Recent advances in uninhabited aerial systems, autonomous air vehicles, drones, the urban air mobility movement, and a greater emphasis on flexibility in mission capabilities has driven more employment of propeller, rotor, and fan driven concepts in recent years. A better understanding of the effects and potential of these propulsion systems and their integrated effects applied to flight systems could enable the development of revolutionary vehicle configurations for missions that incorporate vertical operations, distributed propulsion, and coupled fluid dynamics, among others. Exploring the possible benefits of advanced propellers, rotors, and fans for Air Force missions requires a full understanding of the multidisciplinary effects of aerodynamics, propulsion, structural mechanics, flight dynamics, aeroelasticity, multiple energy sources, and dissipation of unused energy, often as thermal loads.

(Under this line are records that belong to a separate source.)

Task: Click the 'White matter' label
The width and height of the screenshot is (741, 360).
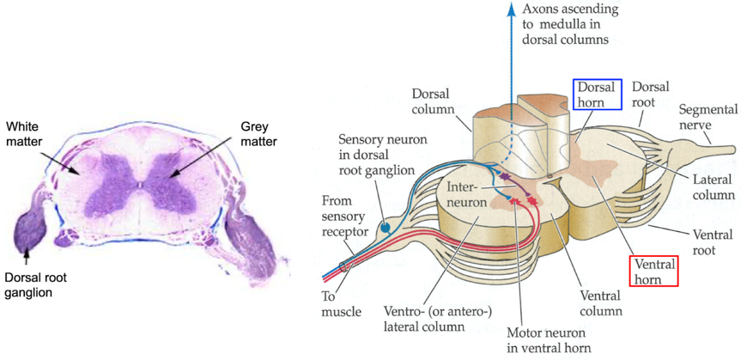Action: point(24,134)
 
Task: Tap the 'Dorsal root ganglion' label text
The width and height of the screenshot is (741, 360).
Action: point(35,284)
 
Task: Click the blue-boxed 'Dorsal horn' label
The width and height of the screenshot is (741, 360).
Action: point(597,95)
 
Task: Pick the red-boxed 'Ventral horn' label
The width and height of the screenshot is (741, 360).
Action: point(654,271)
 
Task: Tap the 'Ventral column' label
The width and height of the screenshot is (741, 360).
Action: point(599,303)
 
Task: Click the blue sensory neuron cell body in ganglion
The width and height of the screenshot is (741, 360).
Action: point(386,228)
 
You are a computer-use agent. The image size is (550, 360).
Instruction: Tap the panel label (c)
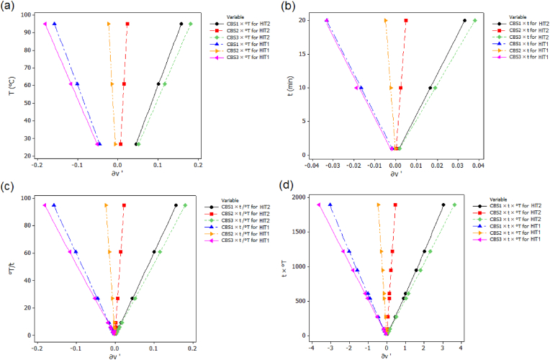[x=12, y=186]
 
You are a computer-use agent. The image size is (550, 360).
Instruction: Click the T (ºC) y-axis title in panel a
[x=8, y=85]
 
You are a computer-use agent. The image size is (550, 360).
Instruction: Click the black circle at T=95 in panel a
[x=181, y=24]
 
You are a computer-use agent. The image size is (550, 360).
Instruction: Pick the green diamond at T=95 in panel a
[x=191, y=24]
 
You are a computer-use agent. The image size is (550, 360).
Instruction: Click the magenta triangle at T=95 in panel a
[x=45, y=24]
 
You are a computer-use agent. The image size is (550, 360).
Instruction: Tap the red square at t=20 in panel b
[x=406, y=20]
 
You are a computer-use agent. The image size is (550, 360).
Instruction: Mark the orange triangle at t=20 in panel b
[x=385, y=20]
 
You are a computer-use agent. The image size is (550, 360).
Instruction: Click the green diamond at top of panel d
[x=454, y=204]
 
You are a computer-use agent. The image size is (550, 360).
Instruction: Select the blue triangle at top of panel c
[x=54, y=205]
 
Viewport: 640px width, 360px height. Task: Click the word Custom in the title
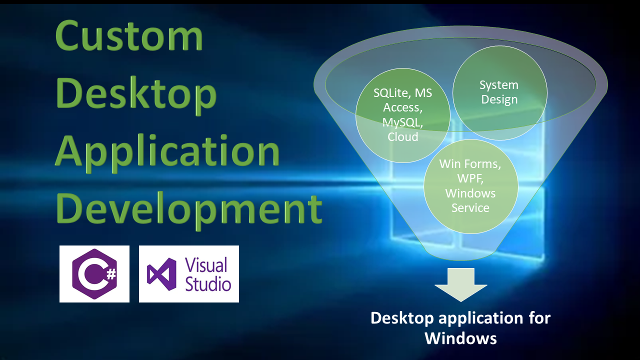(x=129, y=36)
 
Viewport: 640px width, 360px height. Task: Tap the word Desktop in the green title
(x=136, y=95)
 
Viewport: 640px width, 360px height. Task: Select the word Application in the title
(x=168, y=152)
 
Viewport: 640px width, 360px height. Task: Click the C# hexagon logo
(x=94, y=274)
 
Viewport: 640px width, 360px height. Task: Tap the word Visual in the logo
(x=206, y=265)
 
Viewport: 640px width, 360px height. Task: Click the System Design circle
(x=500, y=93)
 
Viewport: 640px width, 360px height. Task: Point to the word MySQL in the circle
(x=402, y=122)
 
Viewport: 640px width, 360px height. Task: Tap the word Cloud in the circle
(x=403, y=137)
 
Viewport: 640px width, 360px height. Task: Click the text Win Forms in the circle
(x=470, y=164)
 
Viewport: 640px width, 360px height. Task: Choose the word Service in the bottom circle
(x=470, y=208)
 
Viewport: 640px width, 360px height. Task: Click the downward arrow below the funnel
(x=461, y=284)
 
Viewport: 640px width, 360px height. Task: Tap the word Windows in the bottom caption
(x=460, y=338)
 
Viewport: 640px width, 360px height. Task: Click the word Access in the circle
(x=402, y=108)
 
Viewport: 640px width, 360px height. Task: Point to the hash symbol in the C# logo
(x=111, y=274)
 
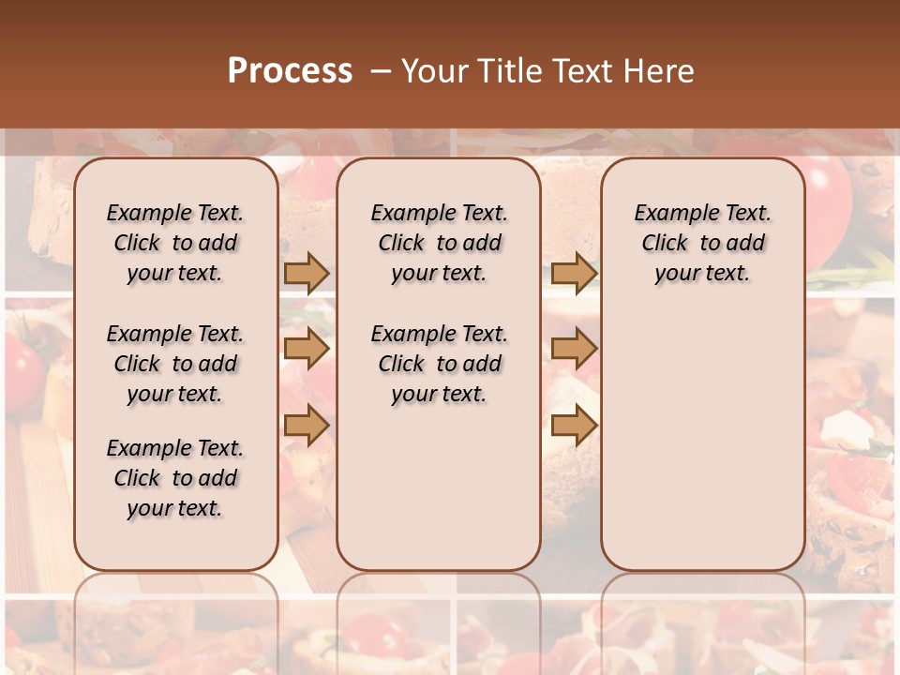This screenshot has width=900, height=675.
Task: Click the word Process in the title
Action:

A wide breadth of mission capabilities are enabled when all available propulsors are considered. Collaboration with propulsion subject matter experts (SMEs), power and control SMEs, aero-performance SMEs, as well as aerospace vehicle SMEs will ensure the most effective air vehicle system is synthesized based on mission requirements. The core objective is to enable the application of multidisciplinary, multi-fidelity, design and analysis to achieve optimal effectiveness for eVTOL, runway independence, HSVTOL, and HALE/MALE type missions with attention given to acoustics, distributed propulsion, engine/motor/gearbox matching, coaxial designs, airframe integration, propeller wake/wing boundary layer interactions, blade vortex interaction, and shrouded/ducted designs where applicable.

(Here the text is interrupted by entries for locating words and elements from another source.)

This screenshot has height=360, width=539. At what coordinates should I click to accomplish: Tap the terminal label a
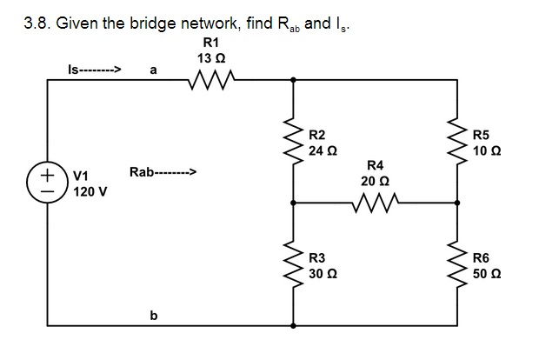(153, 71)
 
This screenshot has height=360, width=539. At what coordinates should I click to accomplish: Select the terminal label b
(153, 316)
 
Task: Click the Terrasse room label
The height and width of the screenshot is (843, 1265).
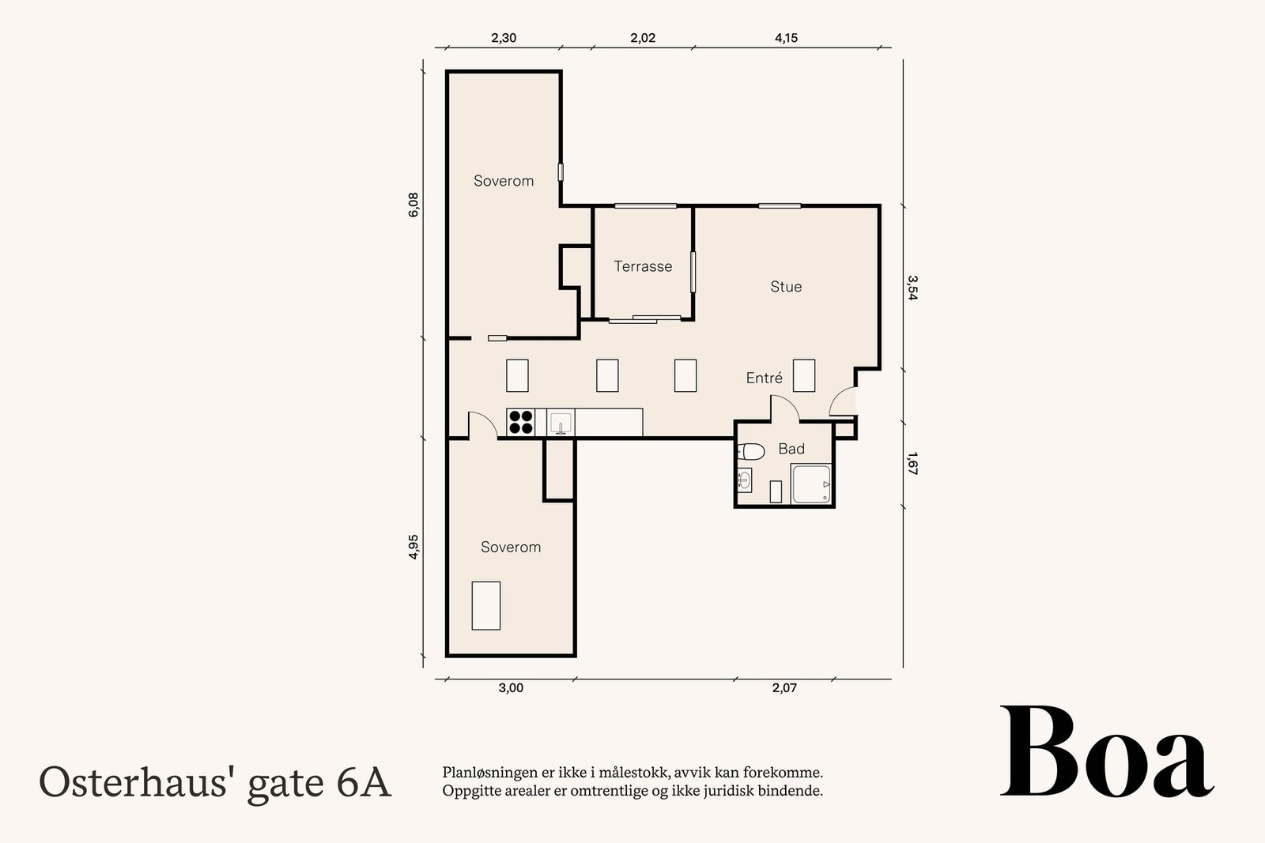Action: [643, 267]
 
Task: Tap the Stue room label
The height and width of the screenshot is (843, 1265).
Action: [786, 287]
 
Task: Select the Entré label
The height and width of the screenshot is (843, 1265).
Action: [764, 378]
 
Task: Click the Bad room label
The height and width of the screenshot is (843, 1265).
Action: [791, 449]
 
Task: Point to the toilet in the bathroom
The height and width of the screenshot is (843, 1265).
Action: [751, 452]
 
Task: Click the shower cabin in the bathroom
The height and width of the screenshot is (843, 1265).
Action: [811, 484]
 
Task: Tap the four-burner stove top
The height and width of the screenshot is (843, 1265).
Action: [520, 422]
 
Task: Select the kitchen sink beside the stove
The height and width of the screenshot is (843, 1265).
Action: [561, 423]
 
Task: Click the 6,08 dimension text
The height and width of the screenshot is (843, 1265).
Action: [413, 205]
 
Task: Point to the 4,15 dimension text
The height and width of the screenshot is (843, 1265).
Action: [786, 38]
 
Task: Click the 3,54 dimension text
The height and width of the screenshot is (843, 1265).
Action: [912, 288]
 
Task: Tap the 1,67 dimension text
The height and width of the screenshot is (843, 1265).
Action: [912, 464]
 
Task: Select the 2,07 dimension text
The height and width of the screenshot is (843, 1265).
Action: [784, 688]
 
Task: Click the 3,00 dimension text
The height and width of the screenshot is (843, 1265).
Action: [511, 688]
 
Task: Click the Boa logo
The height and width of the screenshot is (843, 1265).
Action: [1106, 753]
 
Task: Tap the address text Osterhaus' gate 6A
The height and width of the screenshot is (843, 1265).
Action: [215, 782]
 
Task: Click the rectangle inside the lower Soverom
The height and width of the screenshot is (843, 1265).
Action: [485, 605]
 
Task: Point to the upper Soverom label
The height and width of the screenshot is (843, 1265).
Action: [504, 181]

Opportunities for propeller/rotor/fan focused research include, but are not limited to: balance of conflicting mission or vehicle requirements from coupled subsystems, goal oriented design approaches, reduced order models, machine learning, enhanced design creativity, flow control for improved efficiency, acoustics modeling, nonlinear and coupled effects, blade dynamic responses, additive manufacturing of composite blades for ground and flight test, sensitivity analysis/adjoint approaches, uncertainty quantification leveraging non-deterministic or stochastic methods, and experimental testing to build trust in computational models. Specific applications of actuator disk (axial momentum) theory, blade element momentum theory (BEMT), lifting line/vortex lattice approximations, Euler based methods, Large Eddy Simulation (LES), Reynolds Averaged Navier-Stokes (RANS) methods, and Lattice-Boltzmann approaches are all applicable as well as experimental wind tunnel studies and flight tests.

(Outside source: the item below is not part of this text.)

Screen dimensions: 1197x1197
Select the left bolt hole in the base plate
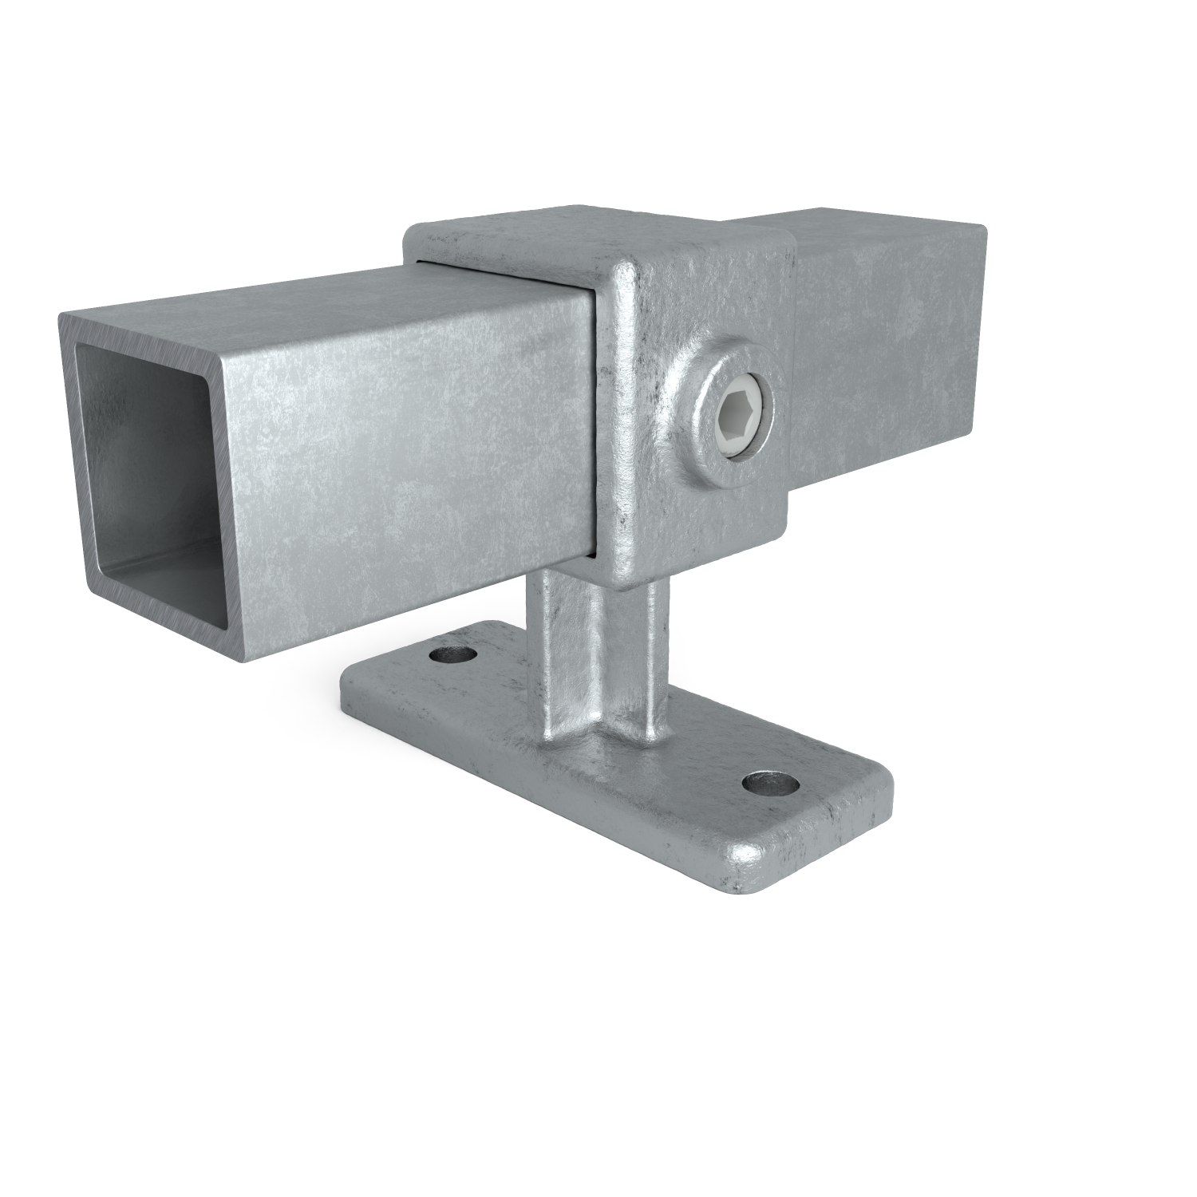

Keywords: propellers, rotors, fans, ducted, distributed propulsion, electric / hybrid propulsion, blade element momentum, BEMT, eVTOL, HSVTOL, UAV, autonomous air vehicles, vortex, BVI, machine learning, multidisciplinary, flow control, design, creativity, decision making, mission effectiveness.
Security and citizenship requirements determined on a case by case basis depending on specifics of research conducted and application to current systems.